Tidak seperti banyak mantan tahanan politik, warga kampung menerima kepulangan Manis tanpa stigma. Tak ada wajib lapor dan pengucilan untuknya. Tetangganya mengingat Manis sebagai sosok berjasa yang pernah mengajar orang-orang tua membaca seraya menjalankan sekolah taman kanak-kanak.
Meski telah kehilangan segalanya; suami, masa muda, dan hak-hak sebagai warga negara, Manis menolak menyerah. Ia melanjutkan hidupnya dalam kesederhanaan. Manis menyimpan semua nama, wajah, dan kisah rekan-rekannya yang hilang di dalam kepala dan sanubarinya.
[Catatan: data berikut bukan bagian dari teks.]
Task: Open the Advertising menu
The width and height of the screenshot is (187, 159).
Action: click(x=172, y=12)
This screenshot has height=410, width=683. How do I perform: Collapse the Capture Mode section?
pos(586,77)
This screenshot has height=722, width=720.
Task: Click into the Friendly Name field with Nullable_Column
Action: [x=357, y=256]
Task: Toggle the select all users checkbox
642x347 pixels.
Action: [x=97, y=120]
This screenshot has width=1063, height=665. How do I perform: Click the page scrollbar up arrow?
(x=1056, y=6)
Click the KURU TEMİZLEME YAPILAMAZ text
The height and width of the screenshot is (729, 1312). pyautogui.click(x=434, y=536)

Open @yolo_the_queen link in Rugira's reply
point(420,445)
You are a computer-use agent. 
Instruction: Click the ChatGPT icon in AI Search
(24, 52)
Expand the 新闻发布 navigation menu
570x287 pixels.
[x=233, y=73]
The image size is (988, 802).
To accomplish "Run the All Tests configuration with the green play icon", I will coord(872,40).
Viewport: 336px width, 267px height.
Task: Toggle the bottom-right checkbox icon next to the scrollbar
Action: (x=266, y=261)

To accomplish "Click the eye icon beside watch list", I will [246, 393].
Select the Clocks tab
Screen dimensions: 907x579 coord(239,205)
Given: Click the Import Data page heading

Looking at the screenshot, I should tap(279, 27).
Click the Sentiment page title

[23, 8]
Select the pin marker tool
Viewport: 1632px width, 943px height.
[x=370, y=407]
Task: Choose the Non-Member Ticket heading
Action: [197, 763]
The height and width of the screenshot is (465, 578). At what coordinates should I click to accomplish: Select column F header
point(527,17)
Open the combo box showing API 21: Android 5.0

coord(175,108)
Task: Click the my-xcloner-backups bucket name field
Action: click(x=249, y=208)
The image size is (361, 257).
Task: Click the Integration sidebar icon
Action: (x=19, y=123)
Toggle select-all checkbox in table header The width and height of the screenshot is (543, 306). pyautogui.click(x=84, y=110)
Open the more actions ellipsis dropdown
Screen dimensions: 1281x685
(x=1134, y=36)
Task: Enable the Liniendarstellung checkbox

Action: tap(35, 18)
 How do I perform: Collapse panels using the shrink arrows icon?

Pada banyak hal, ingatan adalah satu-satunya bentuk keadilan yang bisa ia rawat.
Manismar dan kiprahnya di Gerwani
Lahir pada tahun 1934 di Padang Tinggi, Agam, Sumatera Barat, Manis adalah anak ketujuh dari dua belas bersaudara dan anak perempuan pertama dalam keluarga. Ayah Manis ialah seorang kiai konservatif yang merantau dari Malaysia, sedangkan ibunya mengurus rumah tangga. Sejak kecil Manis merasa mendapat perlakuan berbeda karena terlahir sebagai seorang perempuan.
Manis tumbuh menyaksikan saudara-saudaranya berangkat ke sekolah sementara ia dilarang oleh sang Ayah. Manis hanya diperintah untuk memasak dan belajar agama. Namun tekad Manis untuk sekolah tak pernah surut. Setiap hari ia berjalan kaki sejauh 10 kilometer demi menamatkan sekolah dasar. Ini adalah pemberontakan pertamanya.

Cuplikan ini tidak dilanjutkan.